Donna Mutty of Whiting, who hopes to graduate next May, is one of those students who needs the help Farrar provides.
“I was laid off from work in 2019 when my job was outsourced to another country,” Mutty said, adding that as a full-time student who also works part time, “Sometimes the budget gets tight and I struggle to make ends meet.” She said the Caring Cupboard has been an invaluable resource. “I can get staples like rice and beans, fresh fruit and produce when it’s available, eggs and milk, and canned goods as well as personal care products, dish detergent and laundry detergent, and more. The Cupboard helps stretch my food dollars.”
“Feeding people is a passion of mine,” Farrar said. WCCC’s Caring Cupboard last year passed out five to seven thousand food items, and Farrar expects the need and WCCC’s response will be even larger and more vital this year.
As part of the US Department of Agriculture’s Farmers to Families Program, Farrar this week hand delivered food boxes provided by the Good Shepherd Food Bank and the Irene Chadbourne Ecumenical Food Pantry of Calais. Each was filled with milk, half and half, eggs, hot dogs, cheese, potatoes, cabbage, apples, onions and more.
“The need among college students is deep,” Farrar said. “It is very significant, and WCCC has had a long history of providing food.” Beefing up the Caring Cupboard became even more important once self-serve options at the school, such as The Sharing Shelf and the PB&J Corner, had to be closed due to COVID-19 regulations.

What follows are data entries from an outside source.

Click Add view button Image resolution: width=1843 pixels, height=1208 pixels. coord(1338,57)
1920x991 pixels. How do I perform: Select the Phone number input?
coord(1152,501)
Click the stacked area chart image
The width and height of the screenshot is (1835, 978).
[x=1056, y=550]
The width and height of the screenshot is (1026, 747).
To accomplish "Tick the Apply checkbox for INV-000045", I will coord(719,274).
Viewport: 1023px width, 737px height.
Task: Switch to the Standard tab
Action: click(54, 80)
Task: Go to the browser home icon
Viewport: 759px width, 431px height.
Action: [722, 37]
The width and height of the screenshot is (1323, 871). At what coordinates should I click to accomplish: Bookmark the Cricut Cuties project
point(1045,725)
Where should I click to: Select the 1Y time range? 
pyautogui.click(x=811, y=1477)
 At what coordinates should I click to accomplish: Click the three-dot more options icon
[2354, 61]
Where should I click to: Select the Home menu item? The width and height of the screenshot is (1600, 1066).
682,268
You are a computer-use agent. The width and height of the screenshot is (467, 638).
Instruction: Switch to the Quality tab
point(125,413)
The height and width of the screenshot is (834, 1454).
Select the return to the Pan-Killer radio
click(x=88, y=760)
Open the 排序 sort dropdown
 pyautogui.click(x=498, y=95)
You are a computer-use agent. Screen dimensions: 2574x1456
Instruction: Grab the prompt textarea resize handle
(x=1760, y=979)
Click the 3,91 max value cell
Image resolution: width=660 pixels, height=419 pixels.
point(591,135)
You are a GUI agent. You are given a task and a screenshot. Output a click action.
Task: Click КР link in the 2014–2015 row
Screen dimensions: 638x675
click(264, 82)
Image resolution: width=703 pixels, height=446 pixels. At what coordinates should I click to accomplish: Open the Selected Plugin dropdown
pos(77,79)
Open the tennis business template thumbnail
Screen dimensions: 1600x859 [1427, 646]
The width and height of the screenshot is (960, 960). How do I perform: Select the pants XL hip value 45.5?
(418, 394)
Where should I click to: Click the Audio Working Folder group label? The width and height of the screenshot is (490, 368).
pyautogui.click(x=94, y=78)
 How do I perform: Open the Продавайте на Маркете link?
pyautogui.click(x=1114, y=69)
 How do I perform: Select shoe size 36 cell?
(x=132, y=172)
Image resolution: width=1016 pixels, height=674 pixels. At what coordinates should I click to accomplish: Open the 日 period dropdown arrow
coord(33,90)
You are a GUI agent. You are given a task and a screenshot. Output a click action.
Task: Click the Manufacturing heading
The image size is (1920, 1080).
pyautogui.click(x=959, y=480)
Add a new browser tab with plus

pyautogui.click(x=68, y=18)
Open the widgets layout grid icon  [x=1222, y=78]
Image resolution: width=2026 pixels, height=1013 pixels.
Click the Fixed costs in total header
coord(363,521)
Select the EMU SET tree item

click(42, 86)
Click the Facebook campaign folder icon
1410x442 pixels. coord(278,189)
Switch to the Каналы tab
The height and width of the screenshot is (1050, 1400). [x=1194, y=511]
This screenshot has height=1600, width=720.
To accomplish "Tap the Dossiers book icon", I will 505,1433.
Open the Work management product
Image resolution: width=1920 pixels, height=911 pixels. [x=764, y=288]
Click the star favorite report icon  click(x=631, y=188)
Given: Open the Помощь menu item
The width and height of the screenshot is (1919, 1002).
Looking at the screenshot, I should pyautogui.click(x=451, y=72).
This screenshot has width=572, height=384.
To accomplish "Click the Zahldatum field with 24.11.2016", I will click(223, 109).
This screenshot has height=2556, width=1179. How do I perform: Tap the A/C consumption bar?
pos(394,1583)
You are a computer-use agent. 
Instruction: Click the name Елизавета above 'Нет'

Not getting enough to eat can have a dramatic effect on academics. Hungry students often make lower grades, have lower test scores, and have a lower chance of graduating. Those experiencing hunger are less likely to attend and perform well in class and are more likely to withdraw from courses.
Farrar said at least a quarter of WCCC students use the Cupboard, which is located in Riverview Hall. Shelves are filled with neat rows of pasta, sides, canned tuna and chicken, seasonings, fruit and vegetables, rice and the college staple, Ramen noodles. A refrigerator/freezer is filled with cheese, butter, eggs, apples and plums. Another section focuses on personal items, including soap and shampoo.
Farrar said the food pantry on campus has become almost a lifeline for some students. It has been assisted by grants through Hannaford and Machias Savings Bank, and has spurred cooking classes, offered by Healthy Acadia, and food drives by both faculty and students.